=== Tâches à réaliser ===
1: Recopiez tout le passage du document source qui va de « Les anti-épileptiques et » jusqu'à « risque d'interactions médicamenteuses? ».
2: D'après le document source, quelle est la prévalence des douleurs neuropathiques chez les patients atteints de sclérose en plaques dans la récente méta-analyse citée ?

=== Document source ===

-.-.-

Les anti-épileptiques et les antidépresseurs tricycliques sont indiqués pour soulager la douleur neuropathique. Sont-ils souvent prescrits dans la sclérose en plaques sachant qu'ils sont aussi parmi les molécules exposant le plus au risque d'interactions médicamenteuses?
La réponse dans cette étude norvégienne qui se signale par le nombre important de patients inclus…
Dans une récente méta-analyse incluant des patients avec une sclérose en plaques (SEP), la prévalence de douleurs neuropathiques est de l'ordre de 63 %. Le traitement comporte classiquement des antiépileptiques (carbamazépine, gabapentine, prégabaline) et des antidépresseurs tricycliques avec l'amitriptyline recommandée et fréquemment utilisée dans cette indication. Deux problèmes se posent : ces deux classes médicamenteuses sont à l'origine d'effets secondaires importants, spécialement lorsque le traitement est de longue durée et elles sont parmi les plus susceptibles d'interagir avec d'autres médicaments. L'habitude est aussi d'associer 2 molécules de classes différentes mais avec quelles conséquences?

-.-.-

=== Données fournies ===
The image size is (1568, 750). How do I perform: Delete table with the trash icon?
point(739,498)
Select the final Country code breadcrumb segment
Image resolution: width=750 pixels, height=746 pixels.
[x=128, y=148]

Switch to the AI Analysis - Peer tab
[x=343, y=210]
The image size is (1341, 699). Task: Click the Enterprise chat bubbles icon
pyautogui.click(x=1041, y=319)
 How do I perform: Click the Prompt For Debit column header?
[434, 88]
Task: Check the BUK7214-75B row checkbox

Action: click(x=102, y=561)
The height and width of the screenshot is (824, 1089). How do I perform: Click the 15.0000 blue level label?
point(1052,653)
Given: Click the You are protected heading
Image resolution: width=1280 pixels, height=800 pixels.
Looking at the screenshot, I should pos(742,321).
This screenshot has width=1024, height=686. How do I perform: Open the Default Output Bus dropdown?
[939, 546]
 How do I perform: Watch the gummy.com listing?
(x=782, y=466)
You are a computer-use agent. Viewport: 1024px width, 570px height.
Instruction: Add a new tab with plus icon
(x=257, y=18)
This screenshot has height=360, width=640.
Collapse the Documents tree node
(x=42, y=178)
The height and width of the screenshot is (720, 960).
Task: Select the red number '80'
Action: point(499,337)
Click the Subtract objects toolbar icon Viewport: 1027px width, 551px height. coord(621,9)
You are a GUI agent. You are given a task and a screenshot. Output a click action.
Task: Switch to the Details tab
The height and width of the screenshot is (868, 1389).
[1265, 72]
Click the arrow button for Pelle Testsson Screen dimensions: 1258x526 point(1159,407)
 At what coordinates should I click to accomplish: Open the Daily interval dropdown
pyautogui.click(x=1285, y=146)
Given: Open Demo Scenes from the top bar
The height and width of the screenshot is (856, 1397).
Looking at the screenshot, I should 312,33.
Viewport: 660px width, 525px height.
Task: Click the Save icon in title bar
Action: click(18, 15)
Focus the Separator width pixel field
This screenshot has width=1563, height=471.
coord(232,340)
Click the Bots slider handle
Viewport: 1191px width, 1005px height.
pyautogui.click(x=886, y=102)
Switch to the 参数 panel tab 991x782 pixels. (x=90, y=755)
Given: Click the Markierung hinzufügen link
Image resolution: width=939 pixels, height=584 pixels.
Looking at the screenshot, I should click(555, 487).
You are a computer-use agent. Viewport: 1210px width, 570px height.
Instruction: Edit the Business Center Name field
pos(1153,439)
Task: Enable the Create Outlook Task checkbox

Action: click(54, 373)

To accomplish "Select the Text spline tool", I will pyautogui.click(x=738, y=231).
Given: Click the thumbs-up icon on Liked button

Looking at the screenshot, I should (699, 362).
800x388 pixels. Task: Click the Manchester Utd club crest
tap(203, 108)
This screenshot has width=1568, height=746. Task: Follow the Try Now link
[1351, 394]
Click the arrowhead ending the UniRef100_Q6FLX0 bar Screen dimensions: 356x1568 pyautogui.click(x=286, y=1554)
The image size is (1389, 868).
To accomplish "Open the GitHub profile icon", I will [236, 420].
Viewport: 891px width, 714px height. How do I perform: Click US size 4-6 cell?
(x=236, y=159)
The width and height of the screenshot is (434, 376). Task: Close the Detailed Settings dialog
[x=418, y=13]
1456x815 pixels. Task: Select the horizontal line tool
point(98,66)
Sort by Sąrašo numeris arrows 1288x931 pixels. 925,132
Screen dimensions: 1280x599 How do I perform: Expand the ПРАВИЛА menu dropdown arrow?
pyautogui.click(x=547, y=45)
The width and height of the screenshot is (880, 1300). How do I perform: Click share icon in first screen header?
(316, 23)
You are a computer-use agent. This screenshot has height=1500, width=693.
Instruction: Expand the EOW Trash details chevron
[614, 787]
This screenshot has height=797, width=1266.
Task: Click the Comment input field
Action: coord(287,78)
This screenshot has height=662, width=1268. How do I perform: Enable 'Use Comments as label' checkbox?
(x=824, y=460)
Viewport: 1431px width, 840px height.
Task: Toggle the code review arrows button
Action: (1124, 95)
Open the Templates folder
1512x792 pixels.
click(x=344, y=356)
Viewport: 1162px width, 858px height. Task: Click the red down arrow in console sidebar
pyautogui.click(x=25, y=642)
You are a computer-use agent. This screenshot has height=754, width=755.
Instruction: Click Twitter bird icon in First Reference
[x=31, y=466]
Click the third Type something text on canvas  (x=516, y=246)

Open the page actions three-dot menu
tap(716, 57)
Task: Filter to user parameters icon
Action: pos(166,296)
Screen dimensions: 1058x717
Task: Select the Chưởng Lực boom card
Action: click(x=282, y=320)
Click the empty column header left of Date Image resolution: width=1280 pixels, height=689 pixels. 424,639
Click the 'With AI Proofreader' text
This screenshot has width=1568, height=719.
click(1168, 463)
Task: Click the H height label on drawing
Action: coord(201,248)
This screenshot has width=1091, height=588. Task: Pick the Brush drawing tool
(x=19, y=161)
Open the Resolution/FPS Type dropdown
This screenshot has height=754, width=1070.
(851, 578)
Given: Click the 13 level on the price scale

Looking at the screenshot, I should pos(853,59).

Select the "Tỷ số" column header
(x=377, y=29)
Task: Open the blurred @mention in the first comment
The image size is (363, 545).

-.-.-

=== Résultats ===
1:
Les anti-épileptiques et les antidépresseurs tricycliques sont indiqués pour soulager la douleur neuropathique. Sont-ils souvent prescrits dans la sclérose en plaques sachant qu'ils sont aussi parmi les molécules exposant le plus au risque d'interactions médicamenteuses?

2: Elle est de l'ordre de 63 %.